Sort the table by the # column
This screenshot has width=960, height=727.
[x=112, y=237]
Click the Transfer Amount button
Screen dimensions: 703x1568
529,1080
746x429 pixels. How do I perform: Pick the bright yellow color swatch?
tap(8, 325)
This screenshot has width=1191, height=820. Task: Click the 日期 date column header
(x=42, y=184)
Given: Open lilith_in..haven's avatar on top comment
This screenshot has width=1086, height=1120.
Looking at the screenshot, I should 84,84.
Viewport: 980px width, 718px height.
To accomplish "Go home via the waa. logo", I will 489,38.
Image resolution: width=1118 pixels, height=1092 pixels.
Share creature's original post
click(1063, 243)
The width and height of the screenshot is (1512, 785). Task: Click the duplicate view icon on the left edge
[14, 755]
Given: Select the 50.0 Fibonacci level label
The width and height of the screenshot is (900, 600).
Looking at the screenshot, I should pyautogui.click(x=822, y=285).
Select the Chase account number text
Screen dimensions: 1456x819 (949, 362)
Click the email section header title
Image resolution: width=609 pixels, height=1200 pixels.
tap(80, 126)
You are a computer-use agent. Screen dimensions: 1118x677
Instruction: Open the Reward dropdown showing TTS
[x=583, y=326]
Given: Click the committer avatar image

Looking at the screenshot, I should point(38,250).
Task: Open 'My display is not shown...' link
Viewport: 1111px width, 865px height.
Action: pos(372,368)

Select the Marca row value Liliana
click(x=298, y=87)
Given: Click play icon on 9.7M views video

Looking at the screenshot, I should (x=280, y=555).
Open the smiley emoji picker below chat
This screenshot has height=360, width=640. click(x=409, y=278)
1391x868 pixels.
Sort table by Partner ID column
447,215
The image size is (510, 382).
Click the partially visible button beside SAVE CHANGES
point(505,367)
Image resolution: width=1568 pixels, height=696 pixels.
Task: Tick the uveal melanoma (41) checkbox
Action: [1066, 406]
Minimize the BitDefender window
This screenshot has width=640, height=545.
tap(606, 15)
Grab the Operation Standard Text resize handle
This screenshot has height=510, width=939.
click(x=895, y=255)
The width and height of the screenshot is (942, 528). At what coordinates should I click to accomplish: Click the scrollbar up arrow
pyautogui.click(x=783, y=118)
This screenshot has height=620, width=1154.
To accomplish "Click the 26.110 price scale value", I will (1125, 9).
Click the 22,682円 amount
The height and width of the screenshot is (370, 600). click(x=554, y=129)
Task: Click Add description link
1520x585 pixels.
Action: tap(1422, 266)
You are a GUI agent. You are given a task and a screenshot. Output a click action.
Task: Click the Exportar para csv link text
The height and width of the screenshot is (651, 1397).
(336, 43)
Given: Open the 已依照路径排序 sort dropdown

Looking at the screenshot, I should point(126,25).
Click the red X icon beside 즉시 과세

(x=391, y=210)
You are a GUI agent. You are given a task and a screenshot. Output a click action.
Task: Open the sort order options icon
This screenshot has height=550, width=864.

* _What this task involves_:
From the listing above, work out how many lines hold "will". The answer is the number and nothing more.

* _Result below_:
2